Written task: Find each line in the material below that contains the string "Identify" with matching case, and copy those lines.

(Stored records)
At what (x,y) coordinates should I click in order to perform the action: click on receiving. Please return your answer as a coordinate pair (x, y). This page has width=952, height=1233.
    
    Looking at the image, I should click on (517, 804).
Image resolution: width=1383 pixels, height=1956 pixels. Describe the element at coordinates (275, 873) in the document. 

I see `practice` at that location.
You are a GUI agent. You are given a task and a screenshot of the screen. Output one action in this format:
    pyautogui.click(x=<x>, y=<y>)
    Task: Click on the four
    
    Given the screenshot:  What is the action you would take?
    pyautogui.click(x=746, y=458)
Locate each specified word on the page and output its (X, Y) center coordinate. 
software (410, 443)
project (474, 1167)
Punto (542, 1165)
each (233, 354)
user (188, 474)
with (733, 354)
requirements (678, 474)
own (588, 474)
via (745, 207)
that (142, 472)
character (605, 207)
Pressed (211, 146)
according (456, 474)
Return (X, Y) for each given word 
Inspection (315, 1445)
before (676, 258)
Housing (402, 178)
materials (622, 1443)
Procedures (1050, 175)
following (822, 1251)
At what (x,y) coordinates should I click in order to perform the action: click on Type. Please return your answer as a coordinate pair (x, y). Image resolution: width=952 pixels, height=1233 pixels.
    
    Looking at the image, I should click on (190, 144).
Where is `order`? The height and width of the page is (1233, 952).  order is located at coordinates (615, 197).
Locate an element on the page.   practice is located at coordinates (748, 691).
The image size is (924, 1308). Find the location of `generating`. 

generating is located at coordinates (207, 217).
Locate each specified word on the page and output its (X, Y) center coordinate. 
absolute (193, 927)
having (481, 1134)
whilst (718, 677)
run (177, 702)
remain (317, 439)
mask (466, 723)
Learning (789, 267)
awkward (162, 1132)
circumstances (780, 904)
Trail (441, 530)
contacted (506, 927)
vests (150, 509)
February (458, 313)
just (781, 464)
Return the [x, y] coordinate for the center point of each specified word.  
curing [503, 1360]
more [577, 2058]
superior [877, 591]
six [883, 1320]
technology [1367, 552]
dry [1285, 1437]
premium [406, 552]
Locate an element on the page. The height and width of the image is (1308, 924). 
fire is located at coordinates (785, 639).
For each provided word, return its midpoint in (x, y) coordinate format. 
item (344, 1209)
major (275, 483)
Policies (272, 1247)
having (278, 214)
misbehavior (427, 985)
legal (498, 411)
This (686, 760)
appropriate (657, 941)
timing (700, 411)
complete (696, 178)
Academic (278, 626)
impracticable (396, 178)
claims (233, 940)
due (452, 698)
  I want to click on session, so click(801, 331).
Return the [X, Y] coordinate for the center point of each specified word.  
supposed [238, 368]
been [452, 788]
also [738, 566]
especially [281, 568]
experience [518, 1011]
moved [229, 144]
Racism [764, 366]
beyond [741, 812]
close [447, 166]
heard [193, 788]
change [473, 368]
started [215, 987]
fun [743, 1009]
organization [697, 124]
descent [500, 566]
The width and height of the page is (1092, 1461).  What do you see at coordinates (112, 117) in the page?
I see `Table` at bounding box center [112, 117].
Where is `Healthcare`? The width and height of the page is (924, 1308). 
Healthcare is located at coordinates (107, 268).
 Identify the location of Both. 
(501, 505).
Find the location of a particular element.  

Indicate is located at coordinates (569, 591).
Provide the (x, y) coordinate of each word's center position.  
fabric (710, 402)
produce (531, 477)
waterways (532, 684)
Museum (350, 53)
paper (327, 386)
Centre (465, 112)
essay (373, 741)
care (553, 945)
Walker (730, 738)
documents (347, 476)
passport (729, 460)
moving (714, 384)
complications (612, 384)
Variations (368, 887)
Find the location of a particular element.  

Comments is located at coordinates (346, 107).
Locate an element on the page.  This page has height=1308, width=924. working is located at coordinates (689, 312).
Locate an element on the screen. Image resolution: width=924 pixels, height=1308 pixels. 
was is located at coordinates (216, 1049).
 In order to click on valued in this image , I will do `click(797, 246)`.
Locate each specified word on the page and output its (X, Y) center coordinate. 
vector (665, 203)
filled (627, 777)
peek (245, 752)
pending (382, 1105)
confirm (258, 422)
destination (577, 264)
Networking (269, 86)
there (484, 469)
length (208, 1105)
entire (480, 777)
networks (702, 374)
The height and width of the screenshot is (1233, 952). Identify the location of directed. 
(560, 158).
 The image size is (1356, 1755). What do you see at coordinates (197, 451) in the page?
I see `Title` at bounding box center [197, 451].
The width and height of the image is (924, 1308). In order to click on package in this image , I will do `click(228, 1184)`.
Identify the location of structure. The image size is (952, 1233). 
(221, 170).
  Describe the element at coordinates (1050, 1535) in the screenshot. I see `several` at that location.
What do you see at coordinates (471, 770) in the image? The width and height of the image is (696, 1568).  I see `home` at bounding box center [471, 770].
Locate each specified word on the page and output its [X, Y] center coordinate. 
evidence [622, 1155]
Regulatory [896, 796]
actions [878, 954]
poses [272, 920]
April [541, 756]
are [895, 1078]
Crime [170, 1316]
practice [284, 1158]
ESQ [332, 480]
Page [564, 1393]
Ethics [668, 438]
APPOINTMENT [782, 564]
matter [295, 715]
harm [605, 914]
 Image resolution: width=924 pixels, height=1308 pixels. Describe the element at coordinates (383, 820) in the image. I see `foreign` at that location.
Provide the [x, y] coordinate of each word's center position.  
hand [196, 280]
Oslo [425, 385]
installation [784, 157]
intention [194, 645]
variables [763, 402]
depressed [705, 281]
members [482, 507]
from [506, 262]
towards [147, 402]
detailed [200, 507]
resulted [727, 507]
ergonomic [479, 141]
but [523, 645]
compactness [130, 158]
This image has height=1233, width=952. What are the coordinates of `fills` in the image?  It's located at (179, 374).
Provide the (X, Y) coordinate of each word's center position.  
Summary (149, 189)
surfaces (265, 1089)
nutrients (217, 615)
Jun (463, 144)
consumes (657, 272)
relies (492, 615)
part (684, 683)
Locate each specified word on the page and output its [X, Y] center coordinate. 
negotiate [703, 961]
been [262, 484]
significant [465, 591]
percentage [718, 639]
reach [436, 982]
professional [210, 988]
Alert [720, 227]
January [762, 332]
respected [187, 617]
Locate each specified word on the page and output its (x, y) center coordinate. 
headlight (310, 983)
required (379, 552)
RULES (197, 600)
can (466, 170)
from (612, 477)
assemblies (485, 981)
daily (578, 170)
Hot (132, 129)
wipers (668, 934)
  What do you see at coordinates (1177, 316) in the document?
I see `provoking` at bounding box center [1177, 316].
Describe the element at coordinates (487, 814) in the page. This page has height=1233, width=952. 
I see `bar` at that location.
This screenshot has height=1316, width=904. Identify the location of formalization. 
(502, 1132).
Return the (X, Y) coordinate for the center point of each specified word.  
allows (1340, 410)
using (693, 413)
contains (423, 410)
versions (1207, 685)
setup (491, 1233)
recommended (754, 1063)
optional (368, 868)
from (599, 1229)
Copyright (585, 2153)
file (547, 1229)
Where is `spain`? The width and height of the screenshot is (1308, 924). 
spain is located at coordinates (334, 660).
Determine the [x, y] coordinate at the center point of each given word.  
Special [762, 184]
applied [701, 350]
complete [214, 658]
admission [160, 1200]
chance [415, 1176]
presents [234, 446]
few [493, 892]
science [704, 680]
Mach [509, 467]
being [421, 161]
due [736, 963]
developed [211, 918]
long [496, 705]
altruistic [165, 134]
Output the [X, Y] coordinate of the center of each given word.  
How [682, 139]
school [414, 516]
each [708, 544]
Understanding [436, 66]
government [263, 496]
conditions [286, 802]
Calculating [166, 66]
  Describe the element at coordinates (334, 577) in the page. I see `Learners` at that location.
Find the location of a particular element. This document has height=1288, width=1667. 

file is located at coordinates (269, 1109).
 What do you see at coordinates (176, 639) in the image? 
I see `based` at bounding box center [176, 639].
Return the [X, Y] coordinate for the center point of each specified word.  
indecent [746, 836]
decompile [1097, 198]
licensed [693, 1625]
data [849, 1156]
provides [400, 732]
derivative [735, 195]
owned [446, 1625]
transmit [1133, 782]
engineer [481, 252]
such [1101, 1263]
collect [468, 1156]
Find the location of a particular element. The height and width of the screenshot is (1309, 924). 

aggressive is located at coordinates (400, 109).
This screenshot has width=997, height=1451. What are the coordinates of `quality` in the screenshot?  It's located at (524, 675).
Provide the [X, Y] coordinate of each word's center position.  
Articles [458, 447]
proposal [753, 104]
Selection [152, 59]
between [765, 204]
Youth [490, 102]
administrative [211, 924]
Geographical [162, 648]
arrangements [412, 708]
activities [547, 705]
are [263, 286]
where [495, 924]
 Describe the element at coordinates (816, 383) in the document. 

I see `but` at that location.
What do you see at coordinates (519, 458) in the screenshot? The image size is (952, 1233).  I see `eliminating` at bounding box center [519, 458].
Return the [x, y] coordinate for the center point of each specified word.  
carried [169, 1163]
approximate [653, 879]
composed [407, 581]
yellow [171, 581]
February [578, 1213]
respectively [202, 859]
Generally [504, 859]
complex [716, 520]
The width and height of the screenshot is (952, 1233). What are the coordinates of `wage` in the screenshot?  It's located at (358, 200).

Solution to the problem:
 Identify the location of Both. 
The height and width of the screenshot is (1233, 952). Identify the location of directed. 
Identify the location of structure. The image size is (952, 1233). 
This screenshot has height=1316, width=904. Identify the location of formalization. 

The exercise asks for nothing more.